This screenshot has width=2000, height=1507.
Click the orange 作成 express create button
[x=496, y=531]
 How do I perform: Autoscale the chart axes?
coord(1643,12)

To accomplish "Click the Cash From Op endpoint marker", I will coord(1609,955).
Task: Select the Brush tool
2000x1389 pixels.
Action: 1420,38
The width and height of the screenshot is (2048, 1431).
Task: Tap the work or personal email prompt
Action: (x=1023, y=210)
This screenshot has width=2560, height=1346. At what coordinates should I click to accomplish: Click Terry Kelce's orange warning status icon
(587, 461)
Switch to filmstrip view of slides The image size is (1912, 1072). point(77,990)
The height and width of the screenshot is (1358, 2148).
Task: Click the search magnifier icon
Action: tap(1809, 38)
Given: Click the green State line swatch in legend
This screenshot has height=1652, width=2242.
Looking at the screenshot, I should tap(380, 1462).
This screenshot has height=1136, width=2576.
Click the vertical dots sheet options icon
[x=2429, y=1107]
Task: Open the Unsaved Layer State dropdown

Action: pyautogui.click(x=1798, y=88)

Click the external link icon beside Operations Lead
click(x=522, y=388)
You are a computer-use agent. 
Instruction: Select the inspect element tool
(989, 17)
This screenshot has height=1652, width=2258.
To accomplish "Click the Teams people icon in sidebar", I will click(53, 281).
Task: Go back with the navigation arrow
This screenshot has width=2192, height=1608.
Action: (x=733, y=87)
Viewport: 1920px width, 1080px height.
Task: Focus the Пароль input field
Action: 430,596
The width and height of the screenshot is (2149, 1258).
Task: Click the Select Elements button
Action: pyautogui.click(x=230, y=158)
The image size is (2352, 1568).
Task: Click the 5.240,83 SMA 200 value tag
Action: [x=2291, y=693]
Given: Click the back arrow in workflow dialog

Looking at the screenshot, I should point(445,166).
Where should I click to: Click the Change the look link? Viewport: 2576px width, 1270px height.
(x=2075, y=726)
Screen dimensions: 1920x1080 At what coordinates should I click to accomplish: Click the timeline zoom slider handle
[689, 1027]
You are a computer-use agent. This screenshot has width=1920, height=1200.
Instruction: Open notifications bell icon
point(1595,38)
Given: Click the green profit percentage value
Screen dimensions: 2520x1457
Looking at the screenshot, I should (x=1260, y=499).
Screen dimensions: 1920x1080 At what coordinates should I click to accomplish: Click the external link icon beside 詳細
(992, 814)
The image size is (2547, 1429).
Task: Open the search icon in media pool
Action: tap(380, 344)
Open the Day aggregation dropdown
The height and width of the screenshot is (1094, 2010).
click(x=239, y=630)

* Activity
In the entries above, the lines from the one bearing "Click the external link icon beside Operations" up to and including the one bearing "Task: Go back with the navigation arrow" should be transcribed exactly; no other line is wanted.

* Task response
Click the external link icon beside Operations Lead
click(x=522, y=388)
You are a computer-use agent. 
Instruction: Select the inspect element tool
(989, 17)
This screenshot has height=1652, width=2258.
To accomplish "Click the Teams people icon in sidebar", I will click(53, 281).
Task: Go back with the navigation arrow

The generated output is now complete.